● Task instructions: The full set of entries is to be returned word for word.

(Extracted records)

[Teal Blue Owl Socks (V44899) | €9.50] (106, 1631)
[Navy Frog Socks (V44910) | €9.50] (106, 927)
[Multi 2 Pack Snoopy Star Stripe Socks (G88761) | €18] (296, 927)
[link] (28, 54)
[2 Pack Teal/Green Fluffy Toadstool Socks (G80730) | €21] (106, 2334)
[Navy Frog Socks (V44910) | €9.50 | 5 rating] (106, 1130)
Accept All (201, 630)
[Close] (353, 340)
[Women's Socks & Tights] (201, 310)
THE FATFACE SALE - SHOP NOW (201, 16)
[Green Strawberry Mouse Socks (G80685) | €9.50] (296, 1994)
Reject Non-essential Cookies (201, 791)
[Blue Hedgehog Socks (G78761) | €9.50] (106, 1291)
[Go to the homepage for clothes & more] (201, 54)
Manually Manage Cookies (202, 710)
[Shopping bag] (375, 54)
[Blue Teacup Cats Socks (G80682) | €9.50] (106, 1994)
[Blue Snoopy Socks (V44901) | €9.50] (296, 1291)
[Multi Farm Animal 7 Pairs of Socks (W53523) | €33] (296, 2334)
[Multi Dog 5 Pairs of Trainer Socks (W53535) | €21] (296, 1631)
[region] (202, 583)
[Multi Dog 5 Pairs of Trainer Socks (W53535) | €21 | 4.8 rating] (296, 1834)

● Response:
[Teal Blue Owl Socks (V44899) | €9.50] (106, 1631)
[Navy Frog Socks (V44910) | €9.50] (106, 927)
[Multi 2 Pack Snoopy Star Stripe Socks (G88761) | €18] (296, 927)
[link] (28, 54)
[2 Pack Teal/Green Fluffy Toadstool Socks (G80730) | €21] (106, 2334)
[Navy Frog Socks (V44910) | €9.50 | 5 rating] (106, 1130)
Accept All (201, 630)
[Close] (353, 340)
[Women's Socks & Tights] (201, 310)
THE FATFACE SALE - SHOP NOW (201, 16)
[Green Strawberry Mouse Socks (G80685) | €9.50] (296, 1994)
Reject Non-essential Cookies (201, 791)
[Blue Hedgehog Socks (G78761) | €9.50] (106, 1291)
[Go to the homepage for clothes & more] (201, 54)
Manually Manage Cookies (202, 710)
[Shopping bag] (375, 54)
[Blue Teacup Cats Socks (G80682) | €9.50] (106, 1994)
[Blue Snoopy Socks (V44901) | €9.50] (296, 1291)
[Multi Farm Animal 7 Pairs of Socks (W53523) | €33] (296, 2334)
[Multi Dog 5 Pairs of Trainer Socks (W53535) | €21] (296, 1631)
[region] (202, 583)
[Multi Dog 5 Pairs of Trainer Socks (W53535) | €21 | 4.8 rating] (296, 1834)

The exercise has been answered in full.